Flow cytometry analysis of albumin-AlexaFluor 488 endocytosis in T. cruzi by isolated intracellular amastigotes.
(A) Flow cytometry histograms of cells incubated with labeled albumin at different temperatures. Epimastigotes were used as positive control, and negative control parasites (black) were incubated in medium without labeled albumin. These data show that isolated intracellular amastigotes internalize low amounts of albumin at 37°C. (B) Normalized medians of the fluorescence peaks, relative to the negative control (N = 3). ***p<0.001.
Fig 7.
Fluorescence microscopy analysis of albumin-AlexaFluor 488 endocytosis by isolated intracellular amastigotes of T. cruzi.

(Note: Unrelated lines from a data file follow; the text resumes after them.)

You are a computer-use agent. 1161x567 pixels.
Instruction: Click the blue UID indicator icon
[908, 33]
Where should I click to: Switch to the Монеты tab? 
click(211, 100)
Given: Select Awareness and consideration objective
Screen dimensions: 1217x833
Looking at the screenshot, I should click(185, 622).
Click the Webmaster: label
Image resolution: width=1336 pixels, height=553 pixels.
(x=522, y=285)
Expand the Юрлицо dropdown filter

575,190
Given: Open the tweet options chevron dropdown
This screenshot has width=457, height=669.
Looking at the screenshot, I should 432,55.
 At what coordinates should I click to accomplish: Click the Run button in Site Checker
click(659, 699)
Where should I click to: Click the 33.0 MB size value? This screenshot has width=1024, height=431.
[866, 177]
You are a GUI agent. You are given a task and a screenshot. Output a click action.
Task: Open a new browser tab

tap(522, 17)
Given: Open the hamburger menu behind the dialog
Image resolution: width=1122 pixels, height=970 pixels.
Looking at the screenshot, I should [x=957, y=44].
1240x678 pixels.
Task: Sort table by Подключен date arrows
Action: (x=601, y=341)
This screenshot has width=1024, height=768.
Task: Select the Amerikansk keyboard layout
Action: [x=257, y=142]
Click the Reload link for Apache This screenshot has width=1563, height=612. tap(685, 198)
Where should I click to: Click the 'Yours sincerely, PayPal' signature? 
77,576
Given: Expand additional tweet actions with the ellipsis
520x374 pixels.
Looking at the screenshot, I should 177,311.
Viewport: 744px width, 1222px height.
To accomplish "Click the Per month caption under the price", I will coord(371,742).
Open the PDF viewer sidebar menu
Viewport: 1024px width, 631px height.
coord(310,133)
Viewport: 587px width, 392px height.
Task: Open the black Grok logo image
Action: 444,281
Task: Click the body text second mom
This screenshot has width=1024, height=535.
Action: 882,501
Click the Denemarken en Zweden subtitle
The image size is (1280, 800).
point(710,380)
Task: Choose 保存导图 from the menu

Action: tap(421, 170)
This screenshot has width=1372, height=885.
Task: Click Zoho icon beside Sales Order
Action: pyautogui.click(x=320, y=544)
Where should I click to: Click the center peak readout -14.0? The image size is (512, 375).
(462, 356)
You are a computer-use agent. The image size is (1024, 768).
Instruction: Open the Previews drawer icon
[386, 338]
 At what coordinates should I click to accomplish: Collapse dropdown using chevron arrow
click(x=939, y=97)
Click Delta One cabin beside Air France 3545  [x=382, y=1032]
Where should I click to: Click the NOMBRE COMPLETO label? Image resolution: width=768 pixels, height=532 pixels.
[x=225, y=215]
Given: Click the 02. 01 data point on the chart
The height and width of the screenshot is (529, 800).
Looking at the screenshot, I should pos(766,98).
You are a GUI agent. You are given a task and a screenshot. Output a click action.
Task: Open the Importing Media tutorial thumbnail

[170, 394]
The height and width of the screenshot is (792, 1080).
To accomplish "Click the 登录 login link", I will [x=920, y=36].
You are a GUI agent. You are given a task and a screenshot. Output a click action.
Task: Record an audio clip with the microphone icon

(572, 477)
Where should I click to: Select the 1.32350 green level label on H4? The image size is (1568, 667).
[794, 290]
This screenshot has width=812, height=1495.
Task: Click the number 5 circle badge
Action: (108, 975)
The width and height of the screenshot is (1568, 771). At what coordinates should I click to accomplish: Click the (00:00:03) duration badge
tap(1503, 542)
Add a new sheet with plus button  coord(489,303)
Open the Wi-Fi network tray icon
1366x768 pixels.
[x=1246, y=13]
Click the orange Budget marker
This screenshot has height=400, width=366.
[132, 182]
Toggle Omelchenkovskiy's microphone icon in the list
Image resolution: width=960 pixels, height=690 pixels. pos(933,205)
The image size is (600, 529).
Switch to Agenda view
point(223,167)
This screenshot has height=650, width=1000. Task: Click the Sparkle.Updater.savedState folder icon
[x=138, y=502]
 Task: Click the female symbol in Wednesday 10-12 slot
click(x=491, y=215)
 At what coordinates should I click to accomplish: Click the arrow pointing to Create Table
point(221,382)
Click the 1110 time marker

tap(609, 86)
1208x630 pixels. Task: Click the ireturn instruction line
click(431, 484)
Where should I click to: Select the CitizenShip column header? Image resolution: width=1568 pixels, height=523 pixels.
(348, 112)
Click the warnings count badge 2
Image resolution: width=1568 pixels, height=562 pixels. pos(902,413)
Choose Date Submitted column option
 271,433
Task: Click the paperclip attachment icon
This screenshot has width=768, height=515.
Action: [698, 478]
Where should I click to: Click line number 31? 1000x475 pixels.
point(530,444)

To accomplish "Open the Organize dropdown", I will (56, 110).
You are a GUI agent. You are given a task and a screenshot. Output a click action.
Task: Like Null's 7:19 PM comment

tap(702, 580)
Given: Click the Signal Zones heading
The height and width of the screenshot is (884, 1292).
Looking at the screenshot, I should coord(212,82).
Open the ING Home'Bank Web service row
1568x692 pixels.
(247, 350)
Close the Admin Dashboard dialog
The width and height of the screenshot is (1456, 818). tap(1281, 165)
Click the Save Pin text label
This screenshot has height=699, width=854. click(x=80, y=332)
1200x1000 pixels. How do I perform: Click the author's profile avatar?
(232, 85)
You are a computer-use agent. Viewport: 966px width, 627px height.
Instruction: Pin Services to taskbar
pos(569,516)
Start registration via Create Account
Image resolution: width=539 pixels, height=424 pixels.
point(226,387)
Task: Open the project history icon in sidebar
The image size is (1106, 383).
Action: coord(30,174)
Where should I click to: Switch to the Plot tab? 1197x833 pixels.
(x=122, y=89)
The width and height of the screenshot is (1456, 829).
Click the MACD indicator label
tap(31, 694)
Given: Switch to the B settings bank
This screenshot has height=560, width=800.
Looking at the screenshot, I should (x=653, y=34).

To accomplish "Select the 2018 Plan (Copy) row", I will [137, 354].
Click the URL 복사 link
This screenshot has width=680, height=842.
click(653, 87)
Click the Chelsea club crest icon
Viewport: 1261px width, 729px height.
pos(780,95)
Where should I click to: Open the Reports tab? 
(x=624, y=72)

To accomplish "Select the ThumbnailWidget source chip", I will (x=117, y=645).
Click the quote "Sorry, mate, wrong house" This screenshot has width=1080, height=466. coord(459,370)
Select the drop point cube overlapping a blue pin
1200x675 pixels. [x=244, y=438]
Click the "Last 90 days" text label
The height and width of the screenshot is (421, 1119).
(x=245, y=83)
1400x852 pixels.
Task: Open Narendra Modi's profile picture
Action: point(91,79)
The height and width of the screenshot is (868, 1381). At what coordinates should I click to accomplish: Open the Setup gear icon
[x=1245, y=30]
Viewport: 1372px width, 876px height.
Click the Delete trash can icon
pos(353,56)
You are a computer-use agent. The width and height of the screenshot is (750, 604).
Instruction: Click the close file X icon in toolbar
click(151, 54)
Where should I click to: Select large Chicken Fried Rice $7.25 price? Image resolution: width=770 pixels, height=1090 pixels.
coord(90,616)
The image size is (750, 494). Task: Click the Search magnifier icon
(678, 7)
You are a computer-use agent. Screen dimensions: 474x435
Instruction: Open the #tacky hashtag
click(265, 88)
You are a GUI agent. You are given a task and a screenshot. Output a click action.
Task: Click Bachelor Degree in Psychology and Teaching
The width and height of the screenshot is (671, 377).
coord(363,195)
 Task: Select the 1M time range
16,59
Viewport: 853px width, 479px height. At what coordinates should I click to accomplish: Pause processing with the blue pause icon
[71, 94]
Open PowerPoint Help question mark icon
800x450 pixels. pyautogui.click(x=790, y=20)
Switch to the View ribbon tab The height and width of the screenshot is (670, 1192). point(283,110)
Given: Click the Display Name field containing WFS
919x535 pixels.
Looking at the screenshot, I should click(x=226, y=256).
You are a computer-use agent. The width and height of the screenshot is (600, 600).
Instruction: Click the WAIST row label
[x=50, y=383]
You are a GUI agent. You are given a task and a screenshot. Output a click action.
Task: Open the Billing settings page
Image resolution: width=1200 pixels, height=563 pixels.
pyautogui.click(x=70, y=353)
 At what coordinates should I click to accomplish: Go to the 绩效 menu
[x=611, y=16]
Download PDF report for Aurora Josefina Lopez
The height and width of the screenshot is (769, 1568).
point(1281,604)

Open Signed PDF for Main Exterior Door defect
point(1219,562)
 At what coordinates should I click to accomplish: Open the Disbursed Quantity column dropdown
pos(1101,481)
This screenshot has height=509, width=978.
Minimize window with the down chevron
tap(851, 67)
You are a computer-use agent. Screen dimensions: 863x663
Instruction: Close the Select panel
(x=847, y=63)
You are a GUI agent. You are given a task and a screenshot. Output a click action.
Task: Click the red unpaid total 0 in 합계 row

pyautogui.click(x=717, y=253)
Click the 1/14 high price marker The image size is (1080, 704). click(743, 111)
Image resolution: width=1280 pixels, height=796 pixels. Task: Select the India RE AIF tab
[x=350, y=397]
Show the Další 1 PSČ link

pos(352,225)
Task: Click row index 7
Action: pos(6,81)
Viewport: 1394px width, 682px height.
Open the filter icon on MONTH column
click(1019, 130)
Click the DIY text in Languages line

Cells were allowed to ingest albumin-AlexaFluor 488 (in green) and were then labeled with the anti-cruzipain mAb CZP-315.D9 (in red). In epimastigotes (A) and isolated intracellular amastigotes (C) incubated at 4°C, we did not observe co-localization of albumin (at the anterior end of the cell, nearest to the kinetoplast—k) and cruzipain (at the posterior end of the cell, nearest to the nucleus—n). In contrast, in epimastigotes (B) and isolated intracellular amastigotes (D) incubated at endocytosis-permissive temperatures (28°C or 37°C, respectively), we detected co-localization of albumin and cruzipain at the posterior region of the cell. The nucleus (n) and kinetoplast (k) are stained with Hoechst 33342 (in blue). DIC, differential interference contrast. Scale bars, 5 μm.
Fig 8.
Schematic model of transferrin and albumin uptake by isolated Trypanosoma cruzi intracellular amastigotes.
As in epimastigotes, transferrin uptake by amastigotes occurs mainly through the cytostome/cytopharynx complex (Cy). After internalization, transferrin is directed to the reservosomes (R), where it is stored together with lysosomal proteases such as cruzipain (Cz), the major cysteine protease of this parasite. Albumin (A) is internalized via the flagellar pocket region, but albumin endocytic activity is low. The destination of ingested macromolecules is the reservosomes.